• Task item:
Give back the exact lines of the material below from the one containing "The image size is (1158, 882)." through the one containing "1080x608 pixels.", and no pictures.
(Exercise material begins)
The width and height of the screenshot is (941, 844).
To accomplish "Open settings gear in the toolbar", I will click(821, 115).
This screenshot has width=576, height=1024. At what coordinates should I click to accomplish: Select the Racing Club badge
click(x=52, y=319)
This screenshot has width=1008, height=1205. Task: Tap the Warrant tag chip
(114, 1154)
(Exercise material ends)
(Exercise material begins)
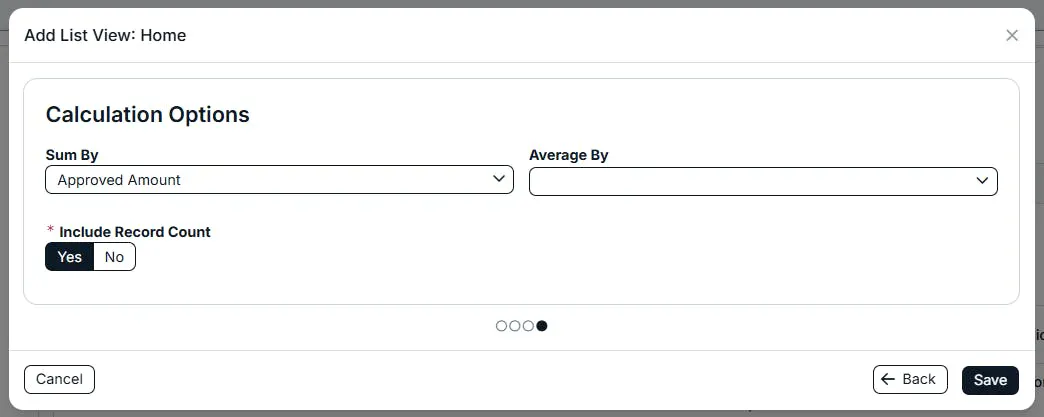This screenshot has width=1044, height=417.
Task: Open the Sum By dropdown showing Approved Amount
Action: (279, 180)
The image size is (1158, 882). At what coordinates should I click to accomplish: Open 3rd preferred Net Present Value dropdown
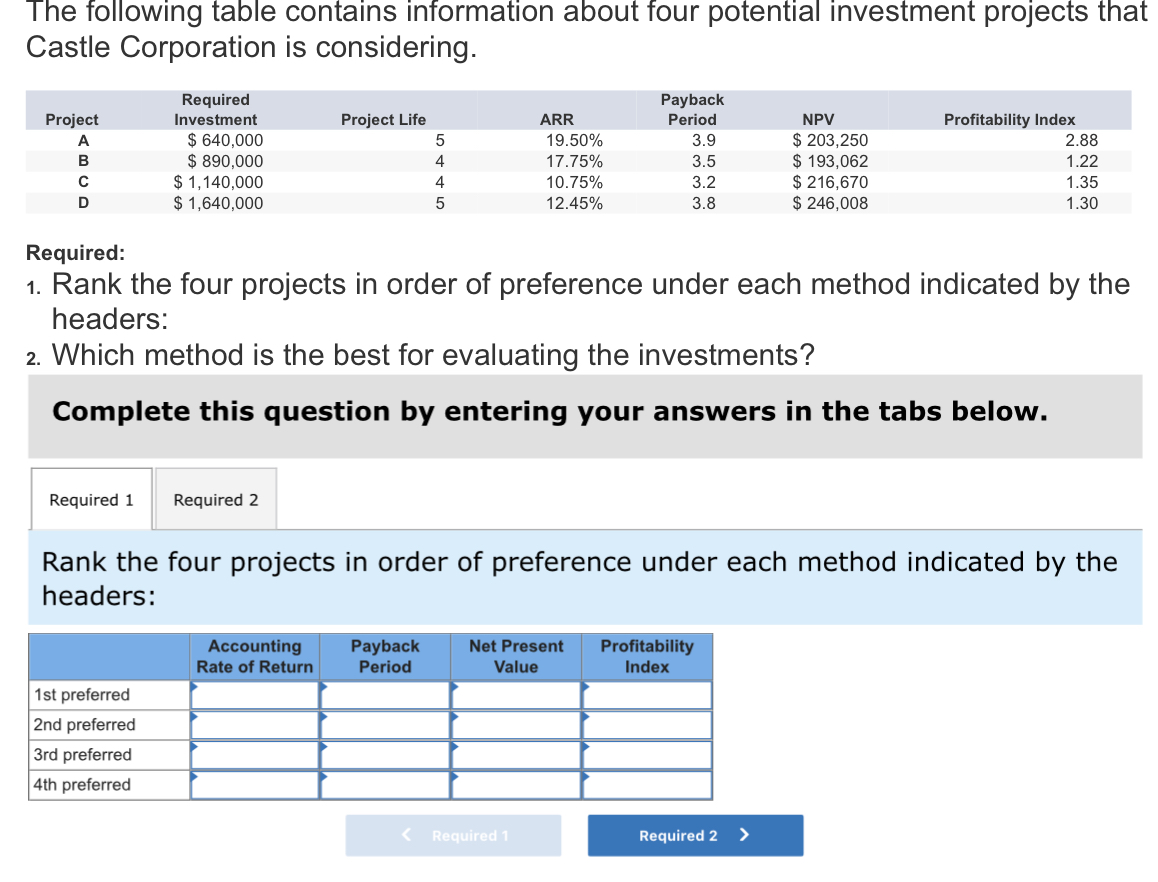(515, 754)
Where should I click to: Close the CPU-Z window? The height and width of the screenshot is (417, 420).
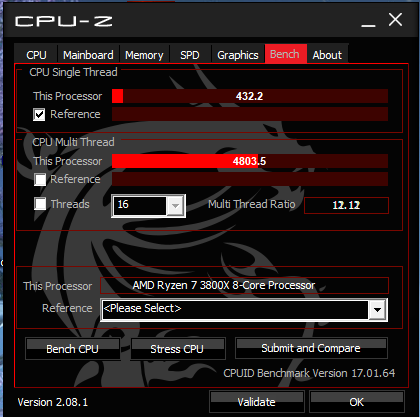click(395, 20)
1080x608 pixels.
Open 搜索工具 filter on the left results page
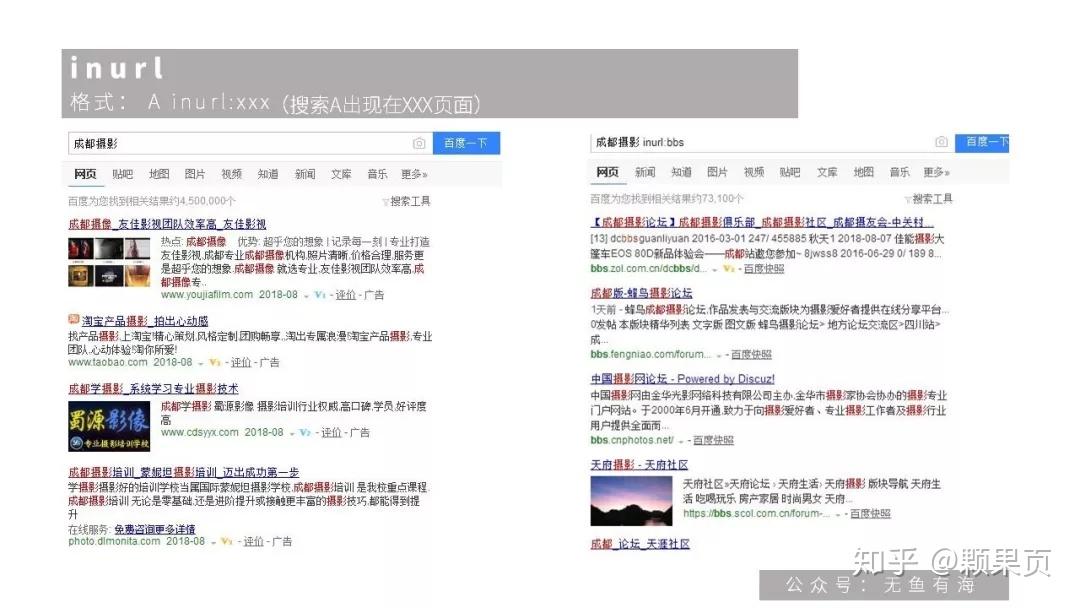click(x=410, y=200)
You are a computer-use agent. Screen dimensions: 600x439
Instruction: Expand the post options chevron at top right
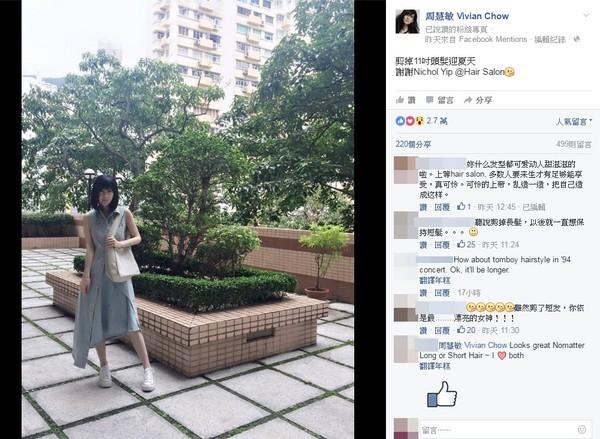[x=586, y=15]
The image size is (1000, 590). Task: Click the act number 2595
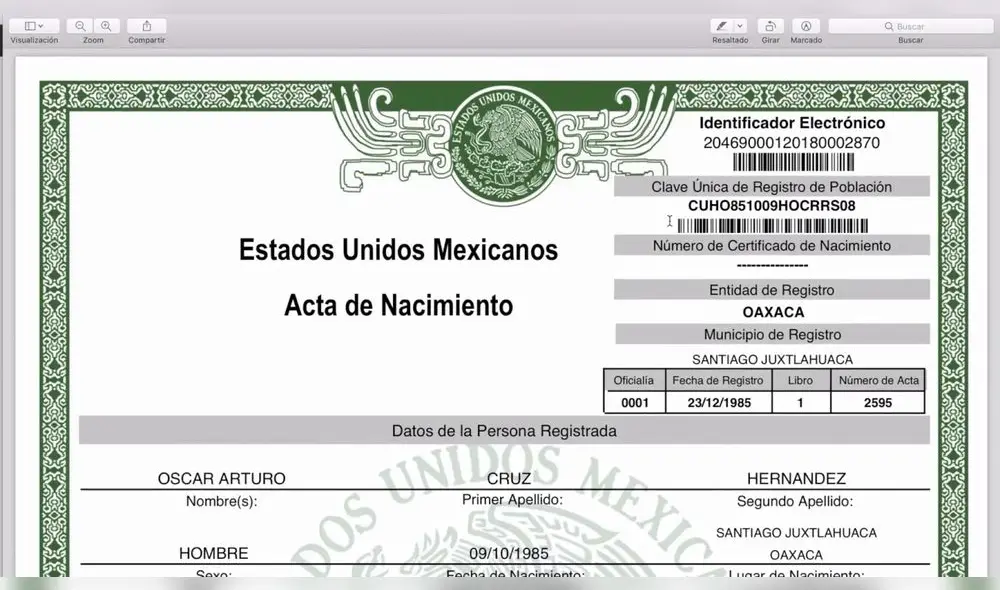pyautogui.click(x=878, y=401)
(Exercise material ends)
• Problem solution:
The image size is (1158, 882). At what coordinates should I click to accomplish: Open 3rd preferred Net Present Value dropdown
(515, 754)
Where should I click to: Close the CPU-Z window? The height and width of the screenshot is (417, 420).
click(395, 20)
1080x608 pixels.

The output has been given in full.